Of course, developments in an economy in one period do impact what happens in that economy thereafter. In this respect, the one interesting detail today was that nominal GDP growth held up better than it did in the first covid lockdowns of early 2020. Related to that, household incomes, which contracted in the first covid crisis two years ago, have this time around remained more stable. So, the scarring caused to the economy by the Shanghai lockdown is perhaps not as serious as suffered during the Wuhan lockdown of 2020.
Today's data also did suggest that June data was better than April-May, with retail sales notably stronger last month. In terms of consumption, it is reasonable to think there's more upside in the very short-term as activity normalises. The government is also promising to spend more on infrastructure, so June's official 1% MoM rise in fixed asset investment also seems likely to be an indicator of things to come.
Probably, then, the July data are stronger again. But it doesn't feel like the conditions are yet in place for a sustained recovery in economic momentum through 2H. Indeed, it feels like there is a rising risk that the recovery runs out of steam. There are three main reasons.
Industry. The industrial economy is outperforming consumption and services, which is what happened after the Wuhan lockdowns in 2020. But two years ago and the recovery in industry was helped by a boom in exports and a willingness of companies to spend. Similar dynamics aren't apparent this time. The trade data early this week show exports slowing, while the monetary data show that at least in June, liquidity preference in the corporate sector was still falling.

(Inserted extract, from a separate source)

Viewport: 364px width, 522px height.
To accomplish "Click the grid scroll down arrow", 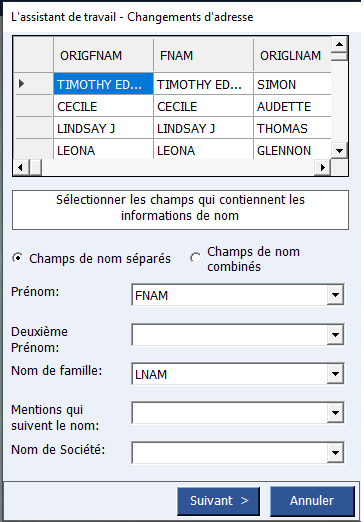I will point(339,151).
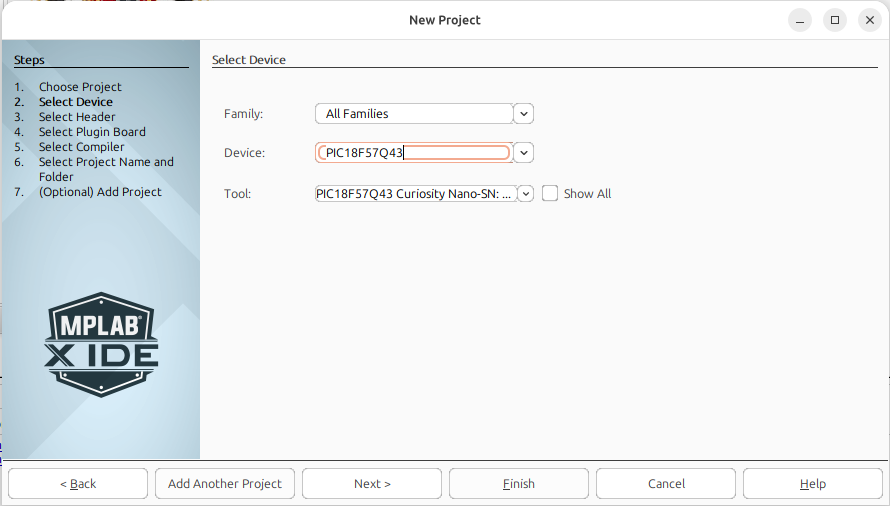Go back with the Back button
The width and height of the screenshot is (890, 506).
click(78, 483)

Property. Real estate sales did stop falling in June, but didn't start to rise, and housing starts remained very weak. More important still, the financial crisis that has enveloped the homebuilder sector since 2021 is if anything continuing to worsen, with debt and equity markets continuing to sell-off. Against this backdrop it will take a very strong rebound indeed in housing sales for property construction to grow at all, let alone to replay the sort of rebound in seen in 2020.
Consumption. Finally, beyond a natural rebound in activity as lockdowns end, it is difficult to see consumption rebounding in a more fundamental way. Before these latest lockdowns, most indicators suggested that consumption had taken a step down since 2020: consumer confidence, retail sales and household income growth had all failed to regain the strength seen in 2019. With cyclical policy continuing to focus on corporates and investment rather than households, there's little reason to think that consumption will now suddenly strengthen.
Of course, the government is keen for economic recovery to continue, and there are plenty of levers that the authorities can pull. But f0r the recovery to become sustainable, it still feels like two things need to happen: first, something that finally puts a floor under the crisis in the developer sector; and second, direct policy support for consumption.